About the Artist

Kitty Horton, Claudia Mazzotta, Kymberley McElroy & Marisa Culpo

About the artists

Kitty earned a Bachelor of Fine Art from the Queensland College of Art (Griffith University) in 2013, followed by a Graduate Diploma in Education (Senior Years) from QUT in 2014. She is actively engaged in the arts industry through public art projects, workshops, residencies, and vocational teaching. Her multi-disciplinary works have been featured in solo and group exhibitions across Australia and are held in private collections in Australia, New Zealand, and France.

Marisa Culpo is an interdisciplinary artist and a graduate of the Queensland College of Art. Her practice is driven by experimentation, focusing on the process, materiality, and function of art. She explores the dynamic relationship between medium and meaning, investigating how materials shape expression and interpretation. Through her work, Marisa challenges traditional principle boundaries of form and shape and line, embracing a fluid and intuitive approach to making. Working across textiles and clay, she emphasises surface, pattern, and the handmade, drawing attention to the tactile nature of her materials.

Claudia Mazzotta’s multidisciplinary practice is anchored by an experimental textile process. Her work consists of hand stitching on old fabrics (often several centuries old) these textiles have been collected from various origins.

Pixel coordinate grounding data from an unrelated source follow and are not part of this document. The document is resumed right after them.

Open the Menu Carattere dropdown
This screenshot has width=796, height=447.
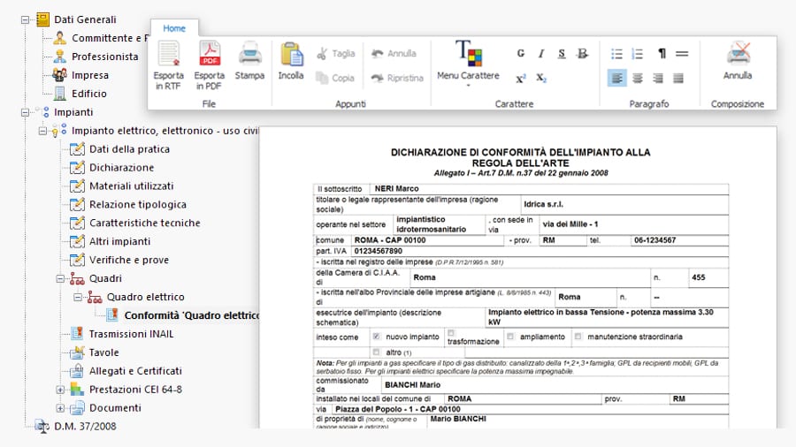pyautogui.click(x=468, y=76)
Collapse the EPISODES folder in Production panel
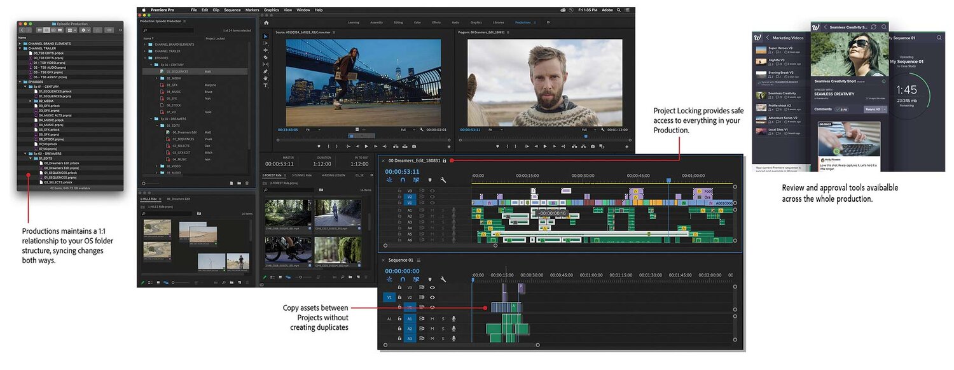Image resolution: width=954 pixels, height=370 pixels. [145, 58]
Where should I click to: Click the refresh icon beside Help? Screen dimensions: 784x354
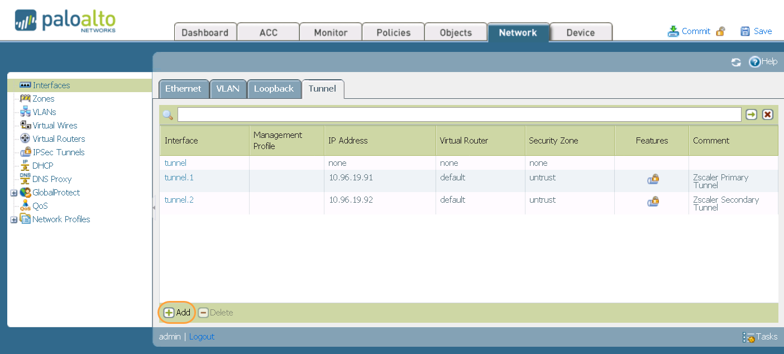(x=736, y=63)
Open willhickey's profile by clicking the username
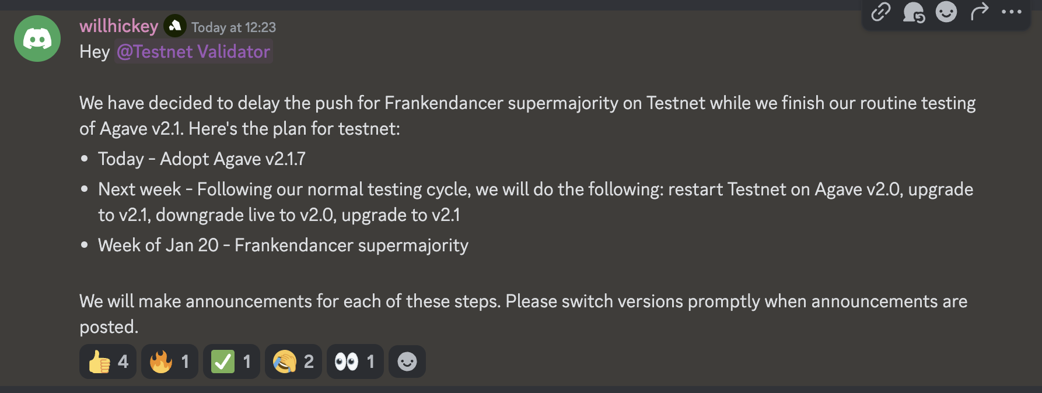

With each stitch made meticulously by hand, Mazzotta engraves stories of life onto textiles, rejecting the structured tradition of embroidery. She considers her needle and thread to be drawing tools. Mazzotta begins with studies of the intended subject using various mediums. Knowing that repetition will allow for intimacy and the unexpected to take hold. Mazzotta sees the structure of her work as an investigation of ‘the intangible’.

Kymberley McElroy is an emerging multidisciplinary visual artist based in Brisbane and the Gold Coast. She completed a Bachelor of Fine Art with Honours (Class I) at Queensland College of Art and Design, Griffith University, in 2016. Her practice explores the connections between memory, place, and object, drawing from personal experience, social history, and photographic family archives, challenging how objects and images elicit and reinterpret memory. Kymberley has exhibited her work in a range of solo and group exhibitions across Australia, showcasing her evolving practice within contemporary art.